6. Hughes was the inspiration for Iron Man
Hughes’ influence on popular culture extends far beyond the films he made in the mid-20th century. His life story was, of course, adapted for the big screen in Martin Scorsese’s five-time Oscar-winning biopic The Aviator. And Hughes was also the inspiration for one of Stan Lee’s many popular Marvel characters, Tony Stark – otherwise known as Iron Man.
5. He was the victim of a con
One particularly unsavory chapter of Hughes’ later life also inspired a movie. The 2006 flick The Hoax saw Richard Gere play Clifford Irving, the author who claimed to have co-written a biography of Hughes with the man himself. After hearing about the claims, however, Hughes declared the whole thing a scam. Irving was subsequently charged with fraud and ultimately spent just under a year and a half behind bars.
4. He had numerous affairs with Hollywood actresses
As you might expect from such a powerful man, Hughes had plenty of women falling at his feet during his prime.
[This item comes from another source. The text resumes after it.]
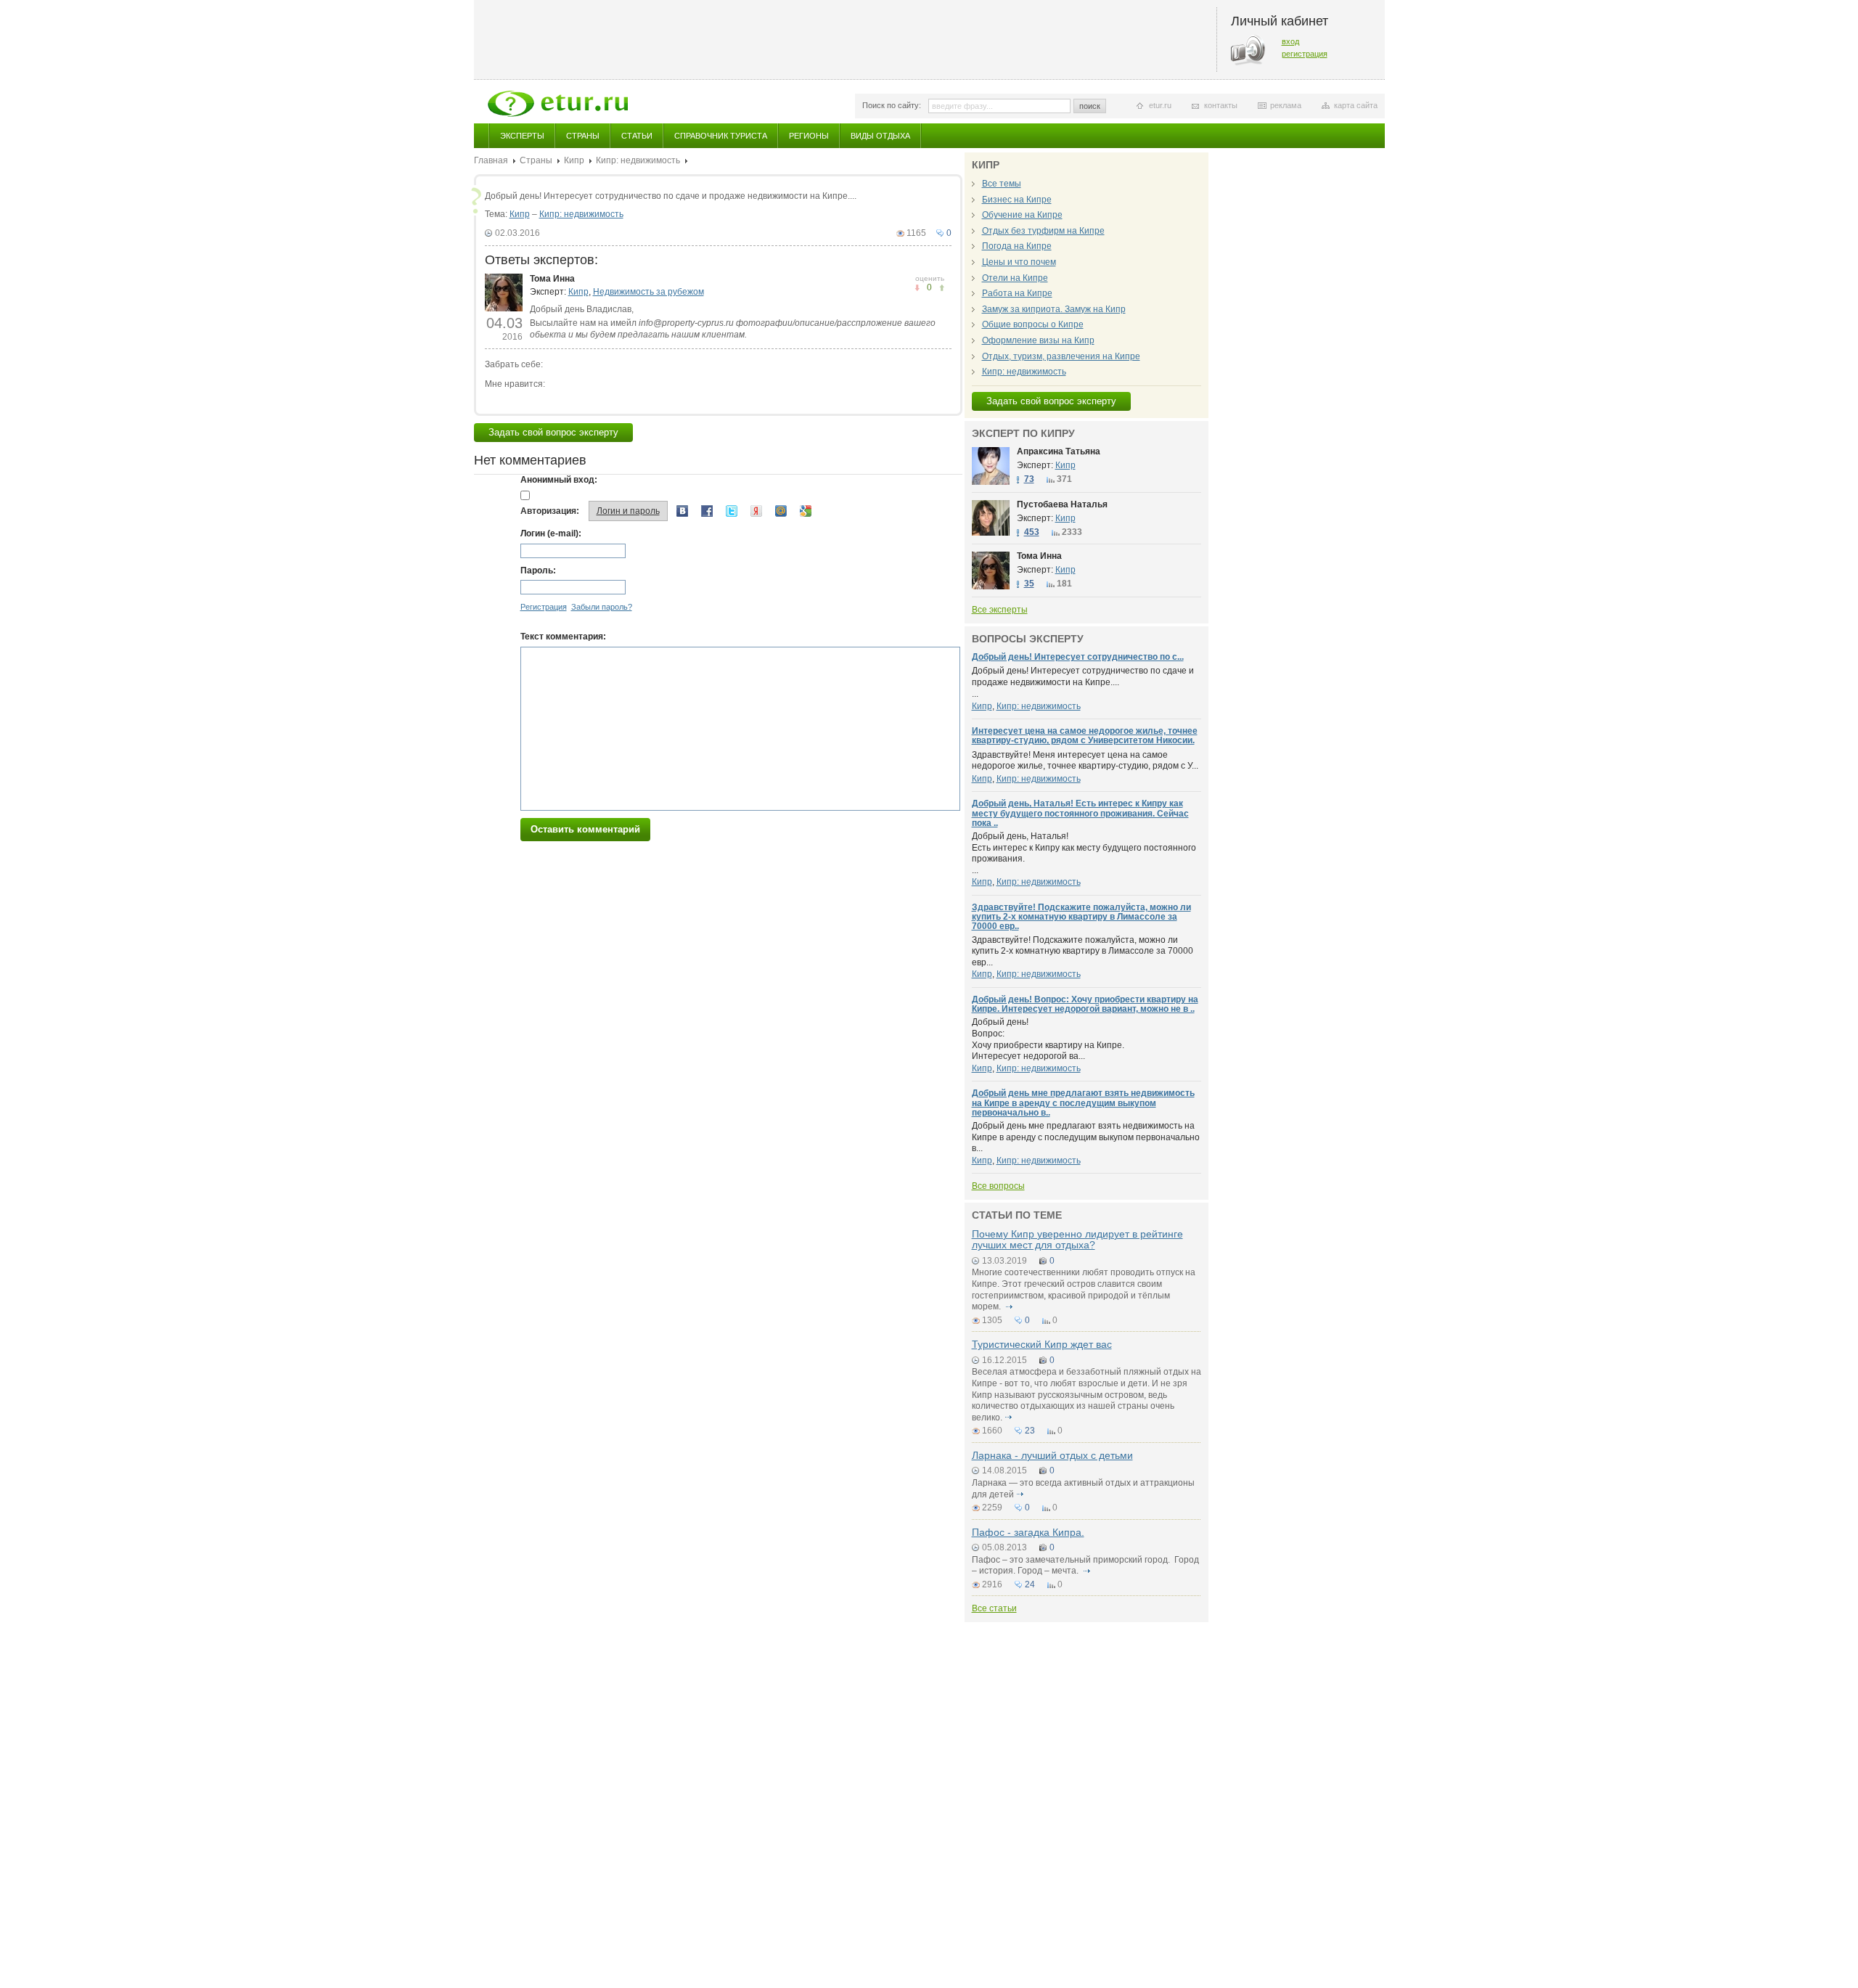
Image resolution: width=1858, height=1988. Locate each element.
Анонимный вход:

In fact, he soon became known as one of Hollywood’s ultimate ladies’ men. Katharine Hepburn, Ava Gardner and sisters Joan Fontaine and Olivia de Havilland were just some of the A-list names who dated the eccentric billionaire.
3. He was involved in a CIA submarine recovery plot
Following the inadvertent sinking of a Soviet submarine believed to contain vital intelligence in 1968, the U.S. organized a covert plot to retrieve the vessel. The ship constructed for the mission was then said to be part of a new mineral-mining enterprise for Hughes. Sadly, the operation was unsuccessful, and a confidential document linking it to the tycoon was made public in 1975.
2. Hughes weighed just 87 pounds when he died
Sadly, Hughes ended his days in a sorry state. Following a fall caused by his dependence on Valium, doctors commented that the then-67-year-old had the body of a man 20 years his senior. Hughes died from kidney failure just three years later, in 1976, weighing an emaciated 87 pounds. Five detached hypodermic needles, used to impart codeine, were also discovered embedded in his arms.
1. His estate took 34 years to be settled
Hughes died without making a will, which may explain why his estate took a whopping 34 years to sort out. And numerous chancers came forward to try and claim his fortune without much luck, although actress Terry Moore was awarded “not more than eight figures” in 1983 after insisting she had wed Hughes secretly at sea. Hughes’ estate was finally settled in 2010.